Белл проводил большую часть своих исследований, будучи прикомандированным к центральному банку США - Федеральной резервной системе. В архивах Банка Англии хранятся письма, которые он писал в Threadneedle Street в поисках информации о рынке евродолларов, и в которых отражены трудности, с которыми он столкнулся при его изучении. "Дорогой Джон, позвольте пожелать вам счастливого Нового года, и я с нетерпением жду встречи с вами этим летом", - написал он в сопроводительной записке к статье, написанной им для академического издания. Сотрудник Банка сделал аннотацию, в которой он неизбежно упоминается как "Белл". В следующем письме он повторил попытку ("Дорогой Джон" с подписью "Джеффри"), прося разрешения на публикацию статьи, что вызвало обмен внутренними записками. Есть что-то героическое в его настойчивом желании подписываться "Джеффри", но для них он всегда был "Беллом", и, как говорилось во внутренней записке, его просьба была "неловкой". "Мне кажется, это совершенно не по правилам, что кому-то из сотрудников Казначейства разрешается писать статьи для журналов", - фыркнул один чиновник в рукописной аннотации к одному из его документов. "Можно предположить, что он обладает специальными знаниями". Когда он получил свой ответ ("Дорогой Белл"), в нем не было никакой полезной информации.

Неудивительно, что он остался в Америке, где работал с экономистами калибра Пола Волкера и Алана Гринспена, которые впоследствии возглавили Федеральную резервную систему. "Я узнал их всех, потому что они не были снобами", - вспоминал он. "Раньше я не понимал, что можно сделать с помощью исследований".

Ему не следовало принимать близко к сердцу отказ Банка Англии делиться с ним информацией: так было почти со всеми. Сотни его чиновников хранили свои секреты и оставляли правительство в неведении относительно этого бурно развивающегося нового направления бизнеса. В архивах Банка снова и снова встречаются указания не делиться информацией с чиновниками Уайтхолла, но в конце концов информация все же просочилась наружу, и экономисты попытались проанализировать этот новый рынок и понять, что происходит. Это была непростая задача.

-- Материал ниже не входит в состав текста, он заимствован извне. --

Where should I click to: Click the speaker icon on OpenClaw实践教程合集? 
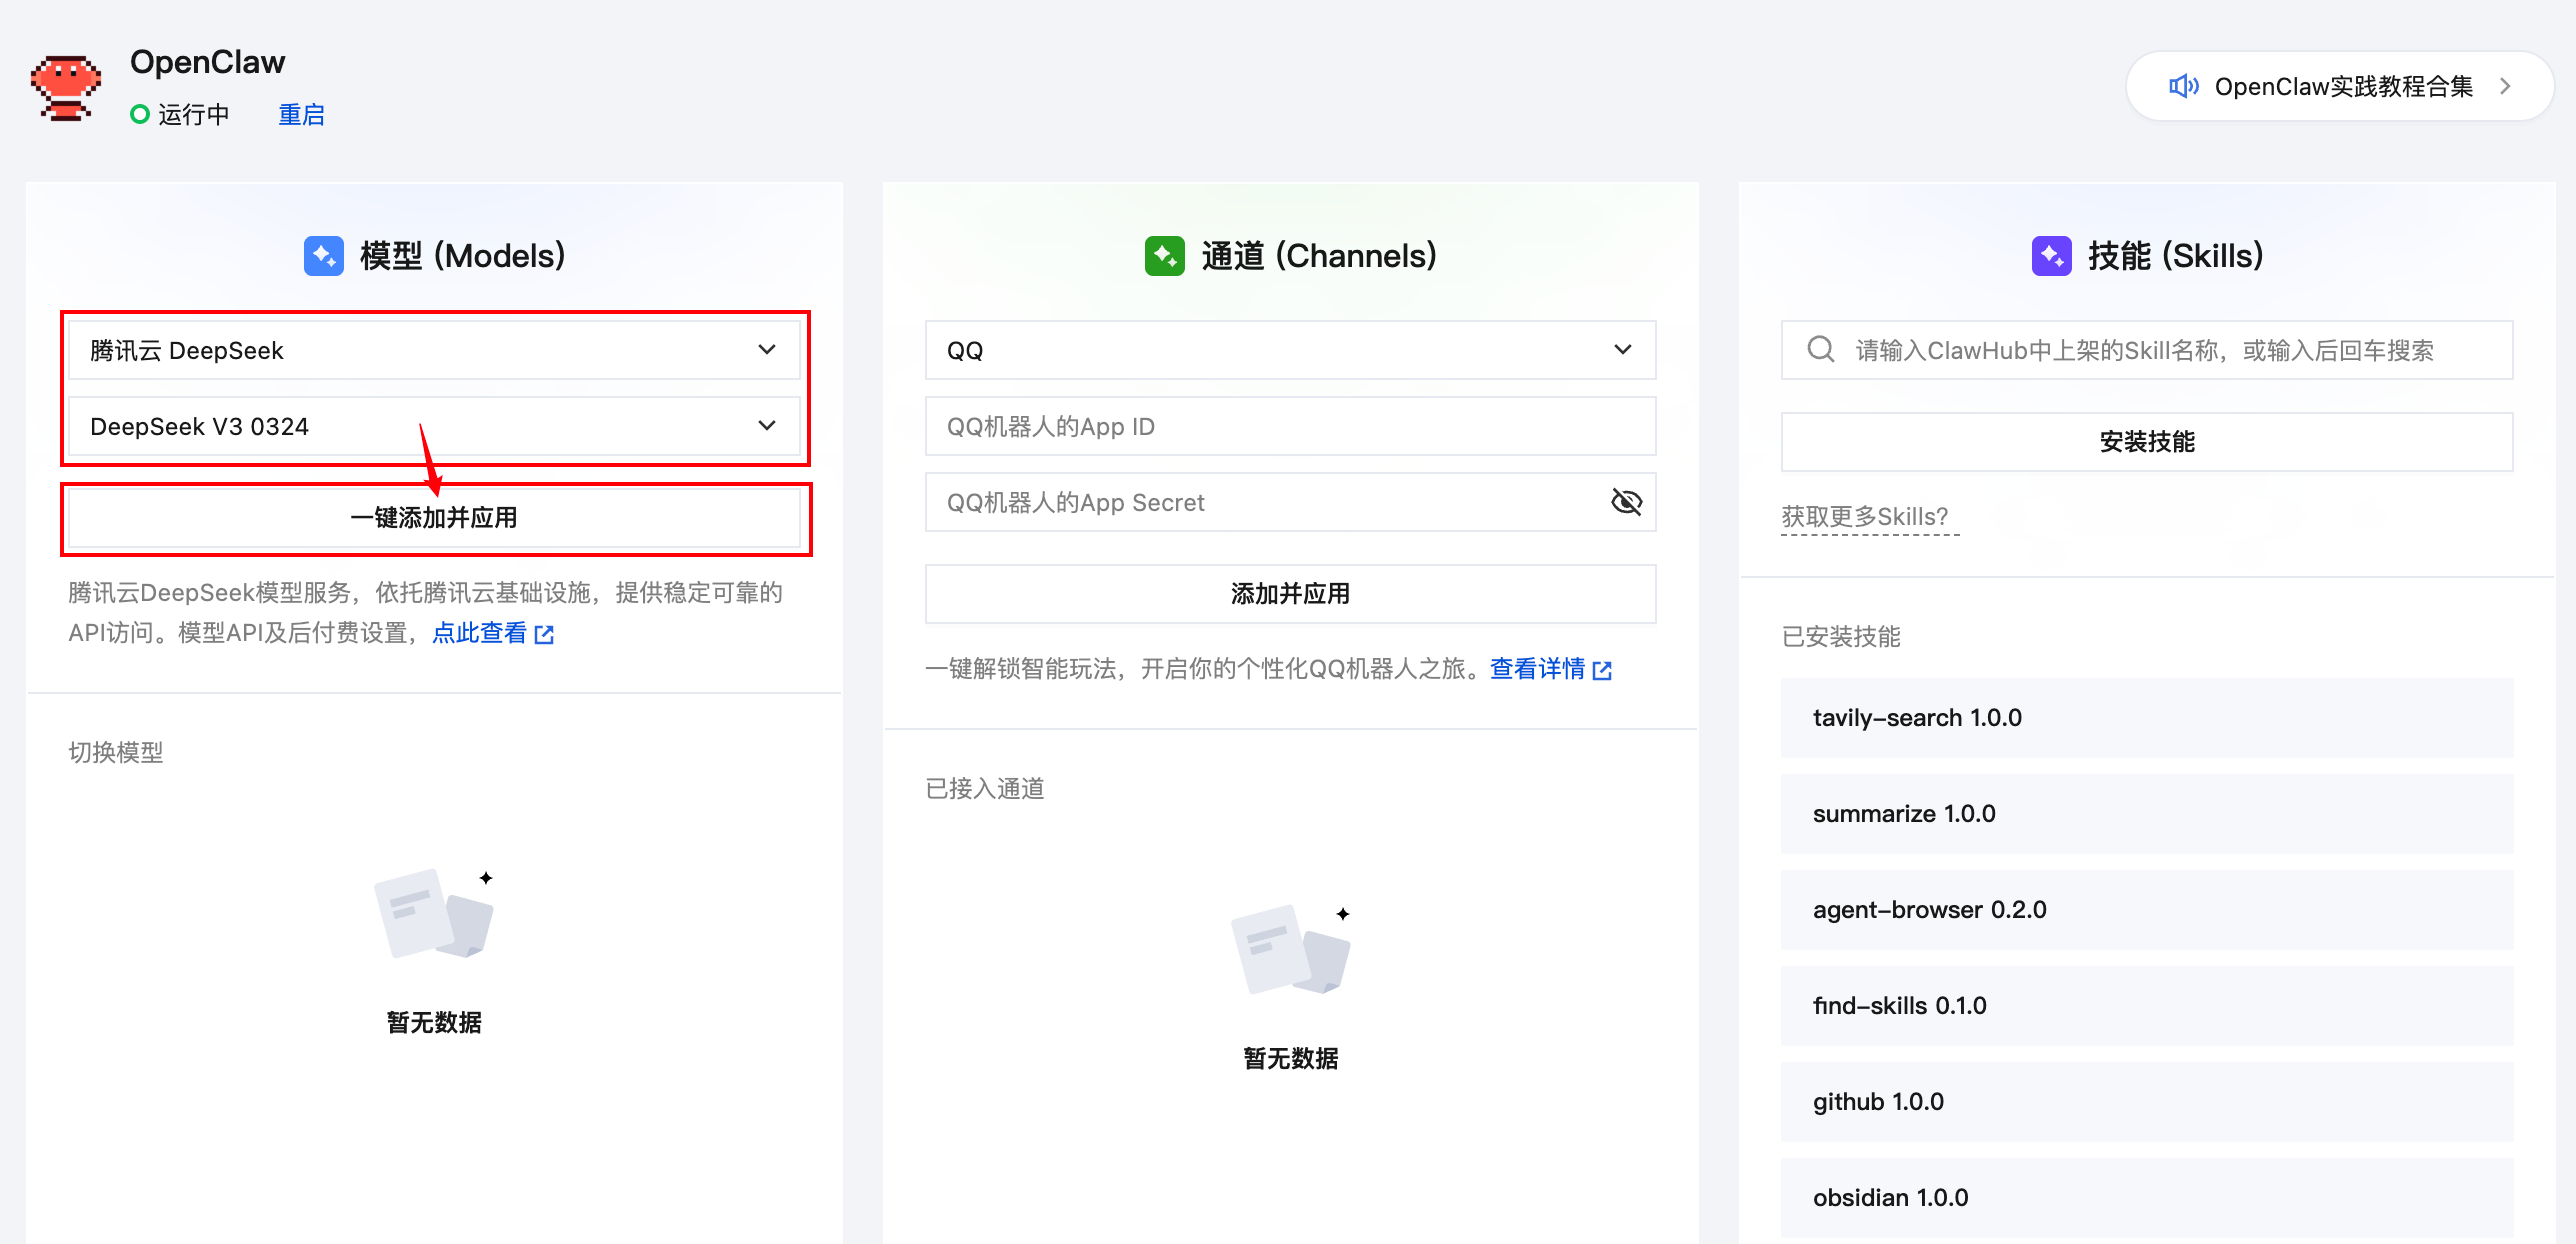coord(2185,86)
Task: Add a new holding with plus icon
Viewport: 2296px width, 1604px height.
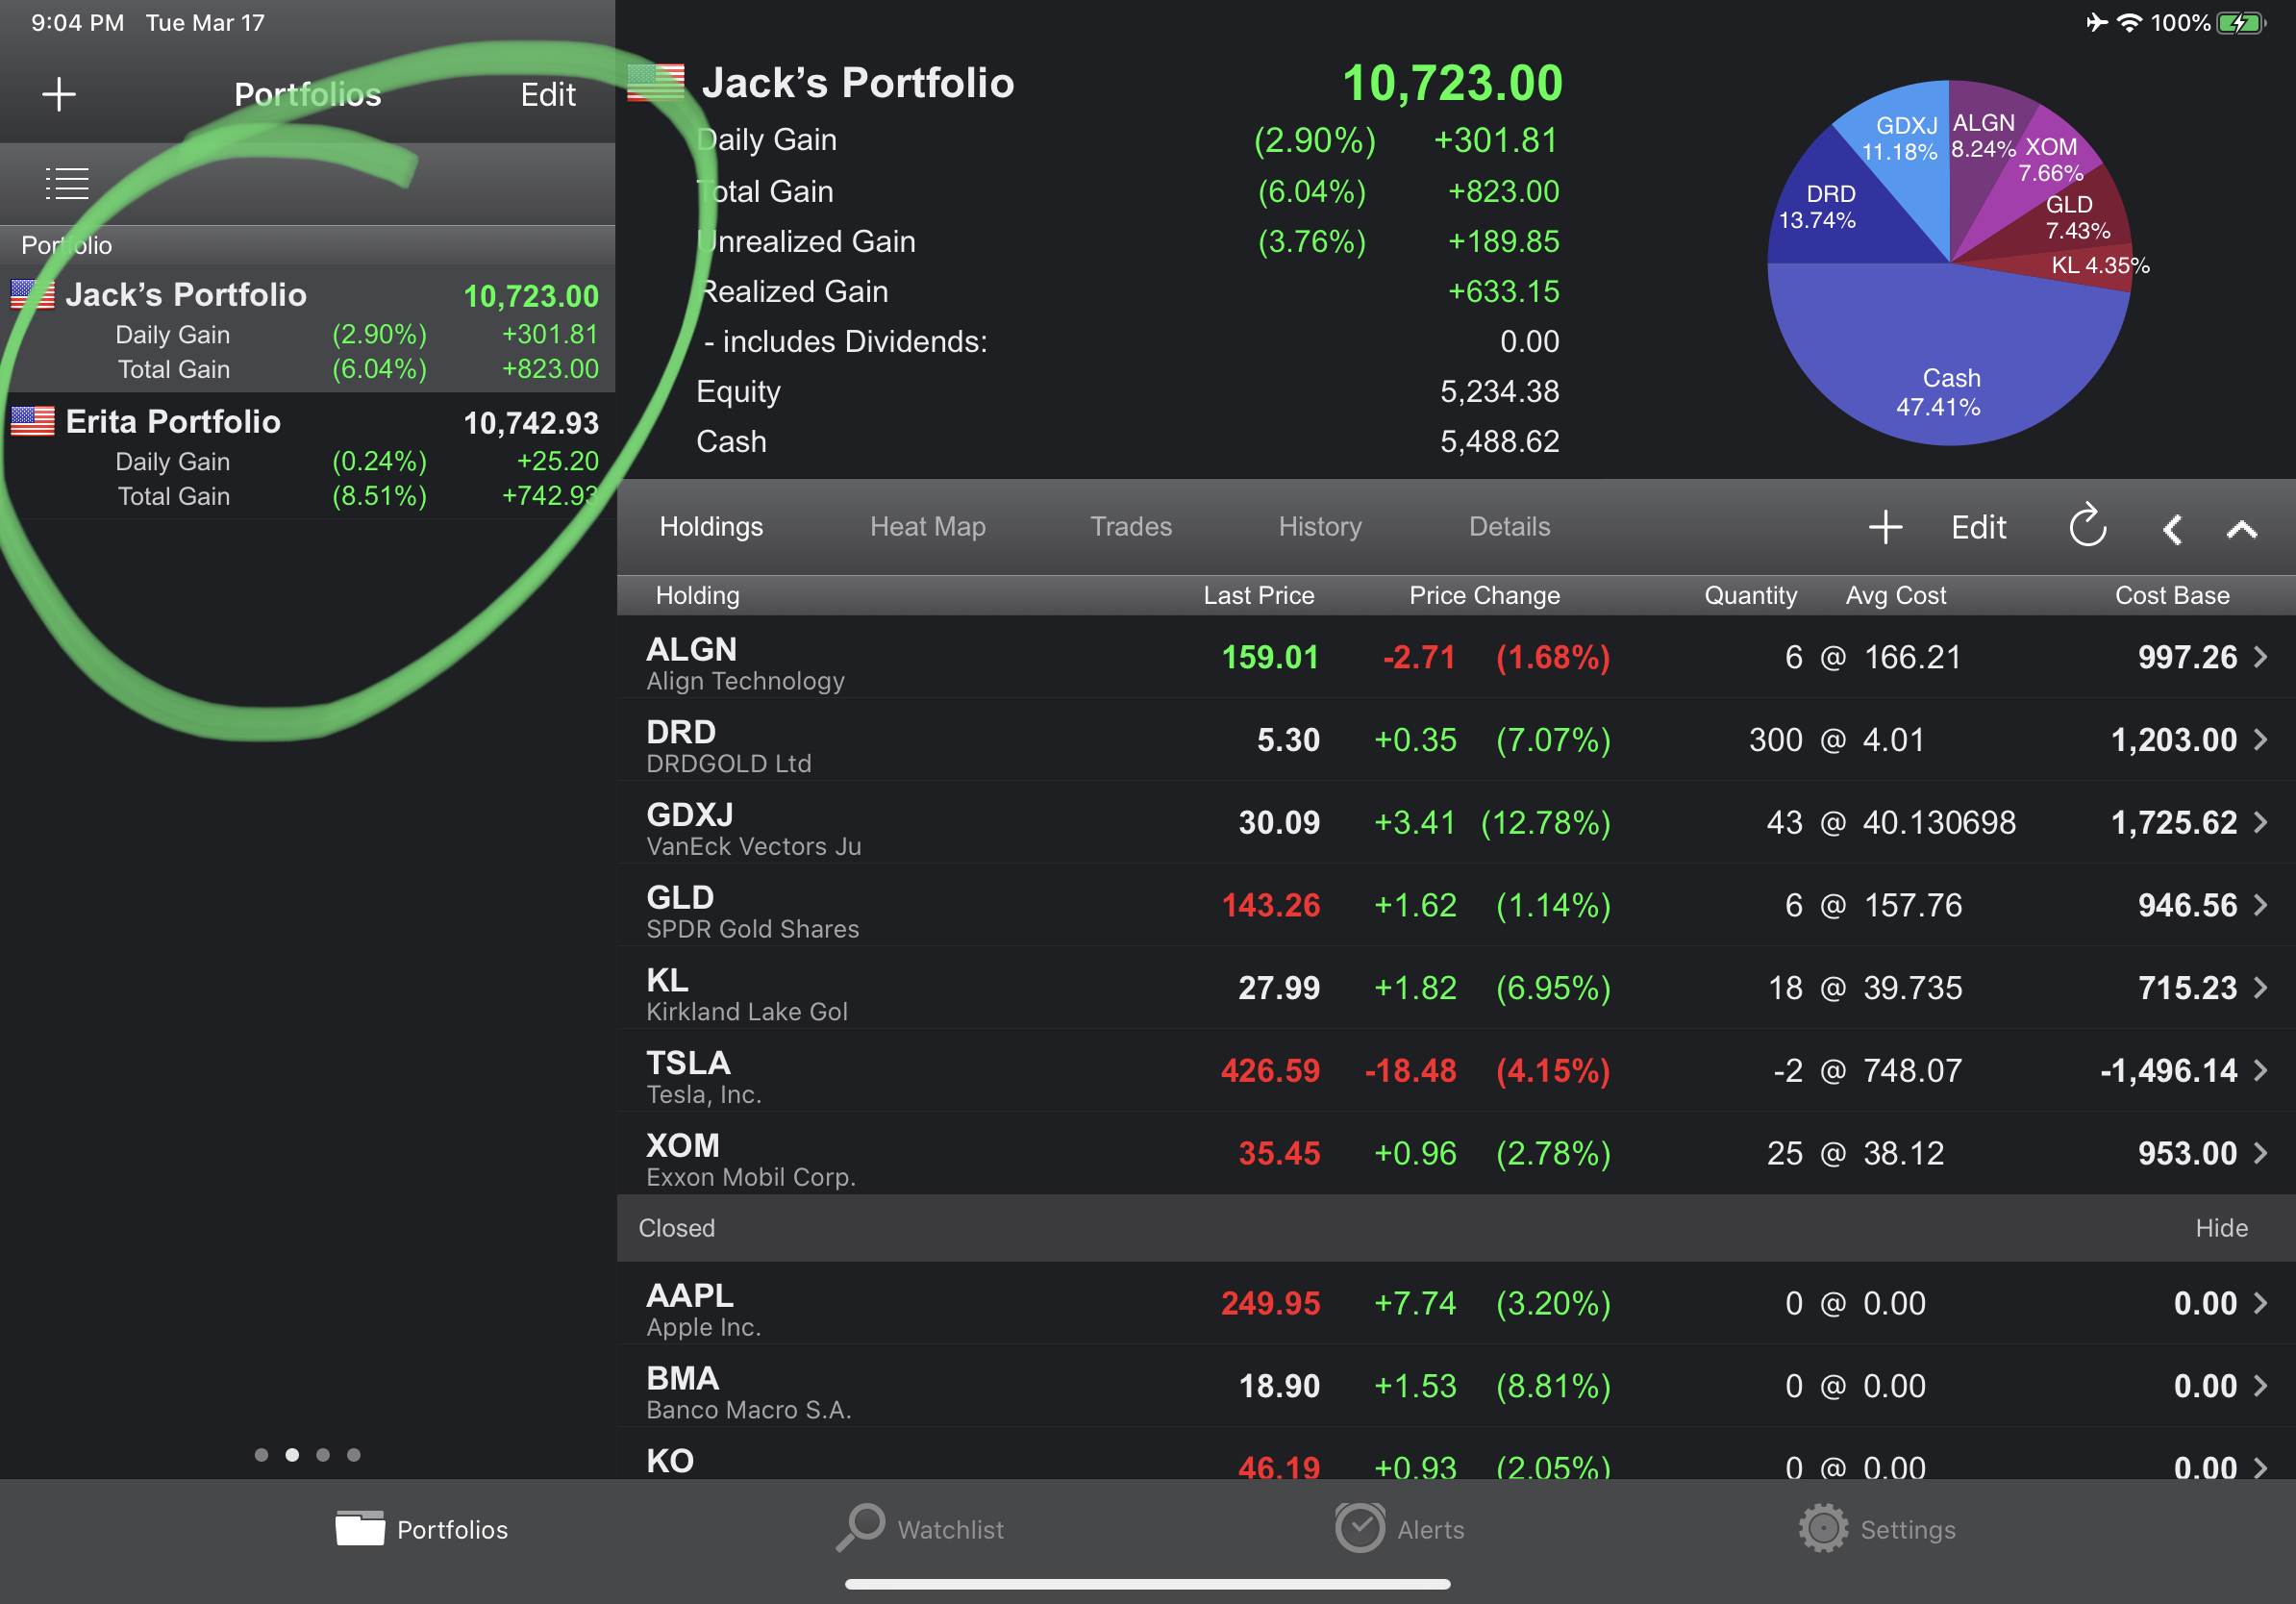Action: click(x=1885, y=527)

Основная проблема, с которой они столкнулись, - и, предупреждаем, здесь все становится запутанным - заключалась в том, что евродоллары одновременно были и не были долларами. Они были долларами в том смысле, что вы могли использовать их для покупки вещей, как и обычные доллары; они не были долларами в том смысле, что на них не распространялись ограничения, с которыми сталкивались обычные доллары при их использовании. Не было ограничений на процентную ставку, которую можно было взимать, не было ограничений на то, как они могли перемещаться между странами.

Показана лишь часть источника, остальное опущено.